▶ **WORK ITEM**: Translate this sentence from the article on school COVID-19 testing below into Spanish: "Classes resumed on Tuesday, Jan. 4, for elementary schoolers and the following day for middle and high school students."

Superintendent Don Austin said the district is going to do everything in its power to minimize the spread of the virus in schools, including providing Monday's testing to staff and students, but recognized that a spike in cases is inevitable.
"What's pretty predictable is we're going to have large numbers (of cases)," Austin said. "Anyone who's going to pretend that that's not the case is just lying."
The district tested 508 teachers and staff at the district office on Monday, Austin said. Final numbers for the community testing clinic at Cubberley weren't available by the Weekly's deadline.
Classes resumed on Tuesday, Jan. 4, for elementary schoolers and the following day for middle and high school students.
Tod Ford and his two children were among those standing in line at Cubberley on Monday. The family decided to get tested for COVID-19 after traveling to Lake Tahoe over the holiday break. Ford said he expects the omicron variant will cause disruptions in the coming weeks, but praised the school district for offering widespread testing, saying he felt they were making the best of a bad situation.
Ford's oldest child, Tai, is a sixth grader at Fletcher Middle School and has received two vaccine doses. Tai said they weren't particularly concerned about returning to school, though they recognized that some students would likely end up testing positive.

▶ **EXTRACTED MATERIAL**:

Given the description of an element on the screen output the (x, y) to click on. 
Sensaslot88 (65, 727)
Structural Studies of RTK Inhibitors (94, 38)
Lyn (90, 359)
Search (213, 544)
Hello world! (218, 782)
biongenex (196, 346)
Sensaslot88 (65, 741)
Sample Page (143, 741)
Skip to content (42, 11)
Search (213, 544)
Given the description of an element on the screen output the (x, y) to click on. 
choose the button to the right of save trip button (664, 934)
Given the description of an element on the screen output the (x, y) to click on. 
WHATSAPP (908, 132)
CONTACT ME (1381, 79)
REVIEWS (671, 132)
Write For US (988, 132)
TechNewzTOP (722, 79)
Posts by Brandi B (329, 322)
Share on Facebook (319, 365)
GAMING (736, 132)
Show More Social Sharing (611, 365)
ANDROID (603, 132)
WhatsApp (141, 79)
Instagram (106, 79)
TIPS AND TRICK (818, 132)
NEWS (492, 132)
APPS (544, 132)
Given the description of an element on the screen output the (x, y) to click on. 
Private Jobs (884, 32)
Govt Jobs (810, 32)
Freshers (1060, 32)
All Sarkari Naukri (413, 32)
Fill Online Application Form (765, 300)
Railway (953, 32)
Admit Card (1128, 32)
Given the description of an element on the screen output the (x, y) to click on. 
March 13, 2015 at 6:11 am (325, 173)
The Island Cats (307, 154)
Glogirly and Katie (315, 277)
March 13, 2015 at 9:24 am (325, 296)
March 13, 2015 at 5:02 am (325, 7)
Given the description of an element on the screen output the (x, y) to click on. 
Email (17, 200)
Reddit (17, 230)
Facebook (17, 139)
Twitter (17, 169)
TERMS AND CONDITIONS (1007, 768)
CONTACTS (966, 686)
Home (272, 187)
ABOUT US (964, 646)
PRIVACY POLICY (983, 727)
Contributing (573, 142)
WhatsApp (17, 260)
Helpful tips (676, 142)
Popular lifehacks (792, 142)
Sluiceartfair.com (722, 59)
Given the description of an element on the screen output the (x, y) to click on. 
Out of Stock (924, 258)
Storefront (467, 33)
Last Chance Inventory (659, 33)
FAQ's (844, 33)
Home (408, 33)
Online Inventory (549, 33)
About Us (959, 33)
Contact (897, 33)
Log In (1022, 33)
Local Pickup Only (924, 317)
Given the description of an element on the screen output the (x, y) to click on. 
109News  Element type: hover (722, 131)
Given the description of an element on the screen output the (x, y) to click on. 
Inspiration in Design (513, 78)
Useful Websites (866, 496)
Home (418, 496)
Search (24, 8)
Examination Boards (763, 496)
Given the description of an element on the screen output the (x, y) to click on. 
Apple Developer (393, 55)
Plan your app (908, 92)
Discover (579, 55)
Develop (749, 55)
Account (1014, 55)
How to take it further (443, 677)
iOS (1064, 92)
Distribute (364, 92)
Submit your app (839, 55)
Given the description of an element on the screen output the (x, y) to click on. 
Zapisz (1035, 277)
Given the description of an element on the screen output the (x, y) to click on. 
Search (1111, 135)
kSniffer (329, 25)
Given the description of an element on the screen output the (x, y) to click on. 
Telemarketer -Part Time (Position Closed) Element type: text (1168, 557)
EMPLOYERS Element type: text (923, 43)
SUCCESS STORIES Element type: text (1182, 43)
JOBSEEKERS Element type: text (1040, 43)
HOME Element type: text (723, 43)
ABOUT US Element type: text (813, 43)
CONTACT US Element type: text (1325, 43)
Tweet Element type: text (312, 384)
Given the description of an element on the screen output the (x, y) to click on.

▶ **EXERCISE ANSWER**: Las clases se reanudaron el martes 4 de enero para los alumnos de primaria y al día siguiente para los estudiantes de escuela intermedia y secundaria.